One of the smallest praying mantises I’ve ever seen (that’s Esther’s hand). It was incredibly hard to get the picture because the camera didn’t want to focus there, and it kept moving (jumped onto the lens once!).


And this is something I was glad to have not known about until I found the pictures on the memory card later! This is my daredevil second boy, way up high in a gum tree. He hauled the ladder up after him to bridge the gap between branches. He did make it back down safely!


The second and fourth boys have been diligently working at lining their sleepout walls with cardboard, and then painting it.


This little boy (our youngest) is so cute! I love the way he walks so purposefully across the yard. His favorite place in the kitchen is up on the countertop, where he can see what’s going on.



One evening our silly boys had a contest to see who could put the most different items on their bread. It started when one put plum jam, grapefruit marmalade, and pumpkin butter on his bread, in separate stripes—that one was actually sensible, in Mom’s opinion. This boy, #2, was the ultimate winner (in his opinion)—he found 15 things to put on his bread! Yes, I made him eat it.


Ryan Craig, from Twizel, is walking the length of New Zealand for the fourth time pulling a cross, carrying the message of forgiveness. He stayed with us for a night, and our boys really enjoyed him. To learn more about him, visit



Last Sunday on our way home from church we stopped for a little while along the coast, which we haven’t done in a long time. The boys sure enjoyed climbing around on the rocks! Top picture is our 4th boy; next is the 5th. Beyond them was a huge flock of birds on the water. Next picture is the 4th, then 3rd, then 2nd boy. The next two include our oldest and 5th boys with us.

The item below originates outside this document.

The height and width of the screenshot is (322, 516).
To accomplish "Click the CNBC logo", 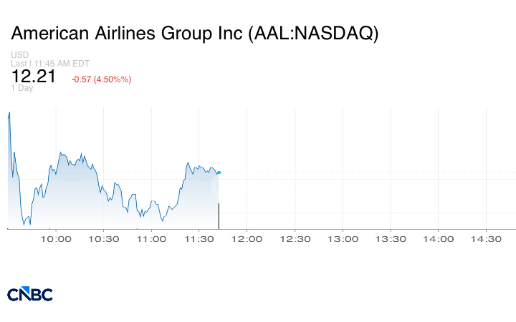I will pyautogui.click(x=30, y=294).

A beautiful spiderweb I noticed while milking one morning.


The calf we were given a few weeks ago. She was born in the yards where Gayle works, just before her mother was butchered. She was initially given to a friend of ours who works there also, who got her started eating but then decided she couldn’t afford to keep her cattle and gave her to us! This calf is very healthy and frisky, and absolutely loves her foster “mother”—our first boy!


We got our potatoes planted last week, and then I assigned the boys to mulch them with a bale of straw we had. They did a great job!